El salto tecnológico

Daniel Campo, director de El Publicista (Columna del número 219)

Teniendo en cuenta que los consumidores son los dueños del mando tecnológico que lo maneja todo y que están más informados que nunca sobre los productos de las marcas y sobre la satisfacción que generan a sus necesidades y aspiraciones, a los anunciantes no les queda más remedio que estar a su altura, o al menos intentarlo.

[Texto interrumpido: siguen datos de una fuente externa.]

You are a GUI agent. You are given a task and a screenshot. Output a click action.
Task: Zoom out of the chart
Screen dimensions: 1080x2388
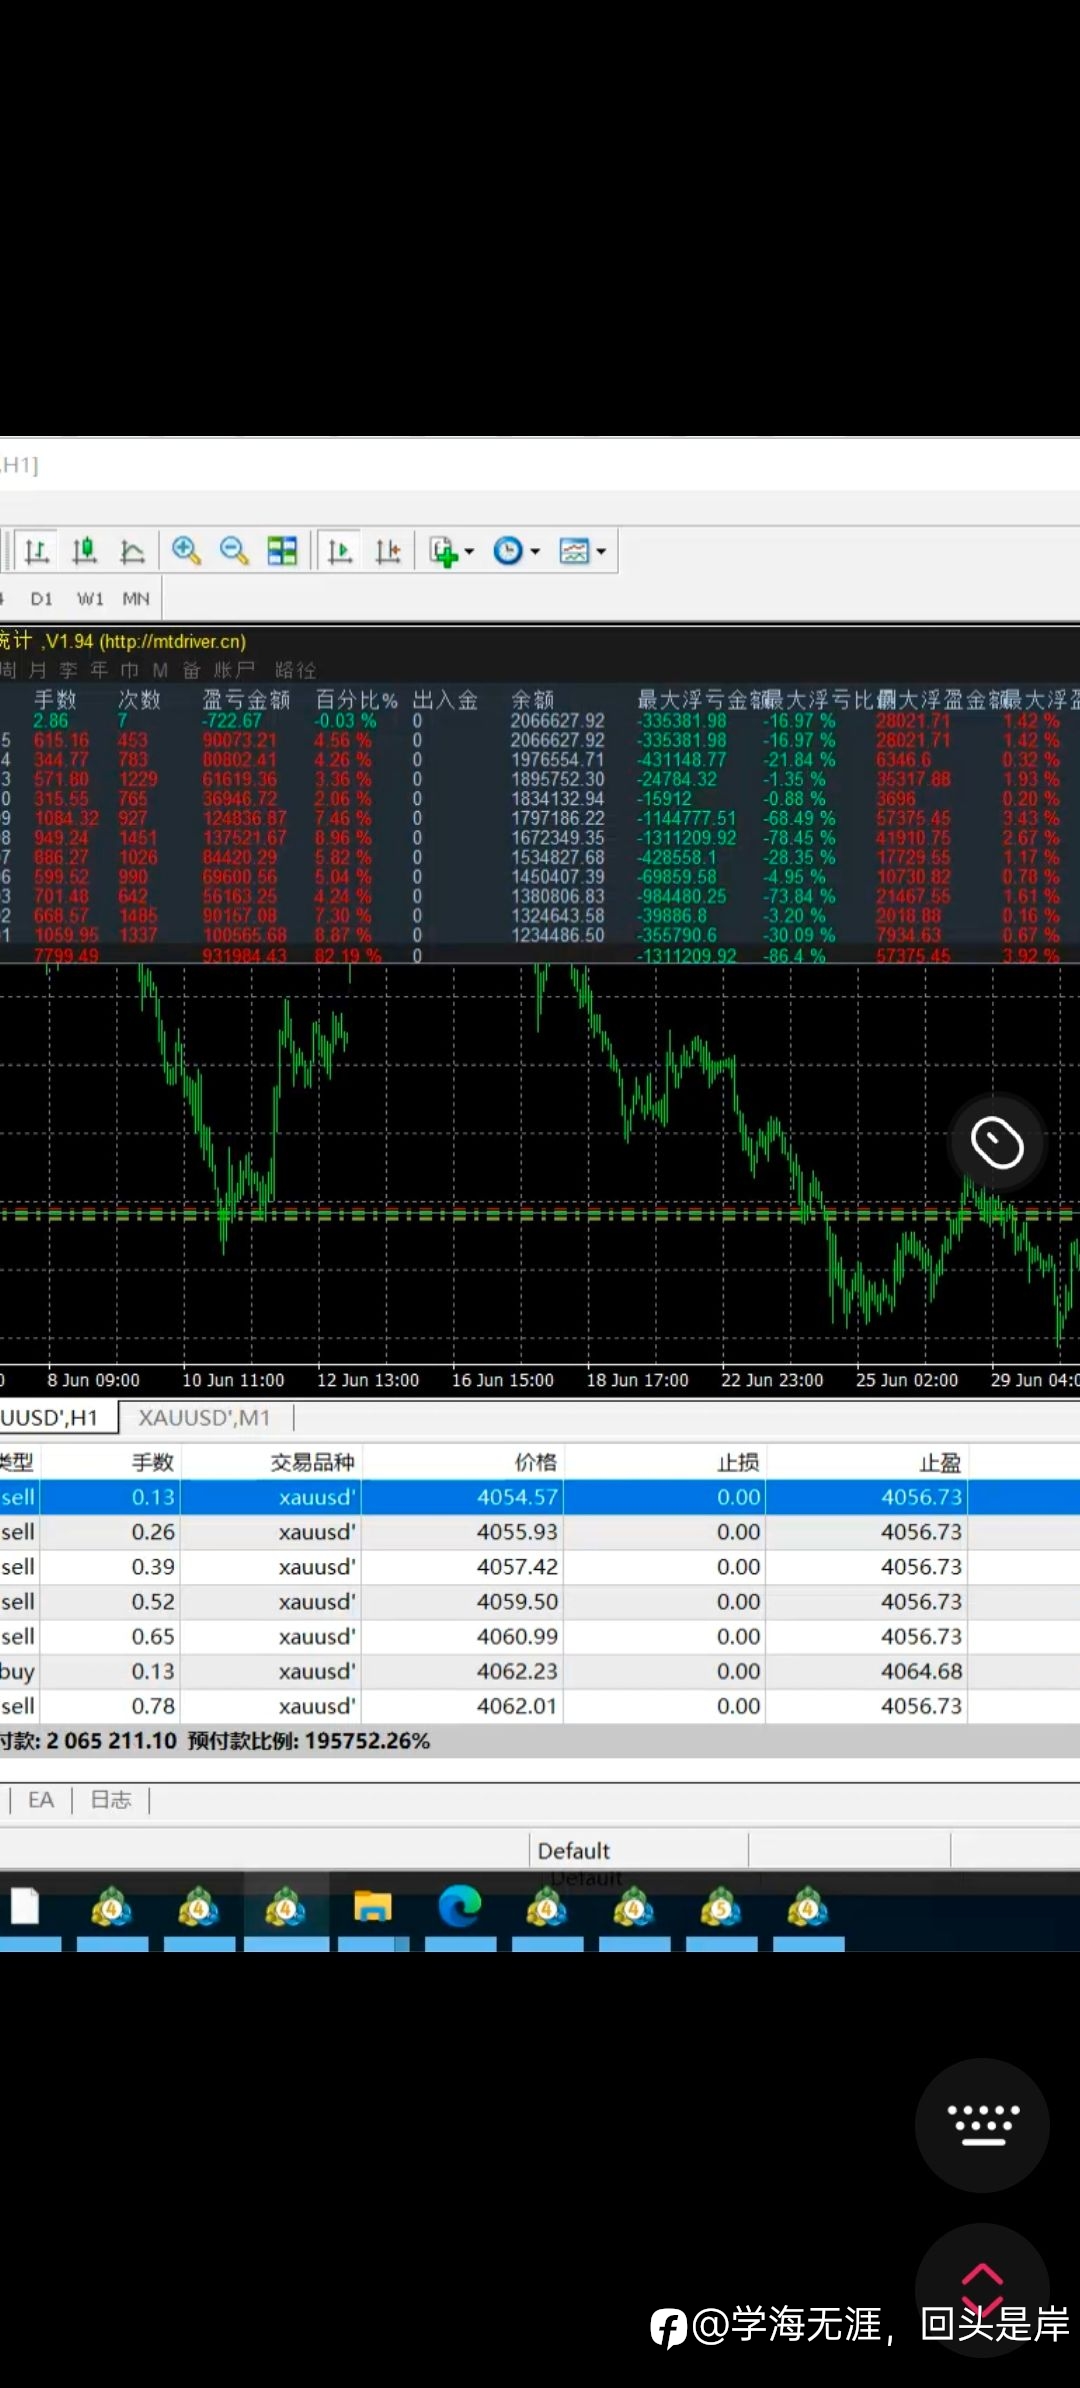tap(234, 551)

En nuestro sector la idea es la pértiga que utilizan las agencias de publicidad para ayudar a los anunciantes a relacionarse con el consumidor. Y las ideas también están en las vías que deben utilizarse para hacer llegar los mensajes al listón del público objetivo. Pero en la prueba (del salto de pértiga) hace falta buena velocidad de carrera, músculos fuertes y una gran habilidad, factores que se consiguen, primero con el aprendizaje y después con la experiencia. El consumidor se ha adelantado, pero deben ser las agencias y los medios los que hagan gimnasia para estar en plena forma. Y ambos ayuden a los anunciantes a acercarse al consumidor.
La tecnología aprieta, porque muchas veces no sabemos quién domina a quién y porque la multiplicidad de soportes y canales que subyacen complica aún más la elección de los más idóneos. Y a veces nos ahoga porque ha permitido que el consumidor se arme de poder para hablar y condicionar el futuro de las marcas. Antes el consumidor era como una esponja que absorbía todos los mensajes, pero ahora se ha vuelto impermeable y crítico.
Innovar es crear, cambiar, transformar, dar la vuelta a lo que hay o estamos acostumbrados a ver. El salto está siendo de gigantes, sin olvidar que somos seres humanos. Pero asumiendo que estamos atrapados por la tecnología, nuestro sector debe recuperar su protagonismo y su control de la situación. Creo que el tópico “que hablen de mí aunque sea mal”, ahora si que puede volverse en contra del anunciante porque su reputación queda en entredicho.
Ya sabemos que el consumidor es infiel a un solo medio y está preparado para recibir impactos por múltiples plataformas. Pero en este entorno complicado y cambiante, las marcas deben ser quienes guíen y ayuden al consumidor.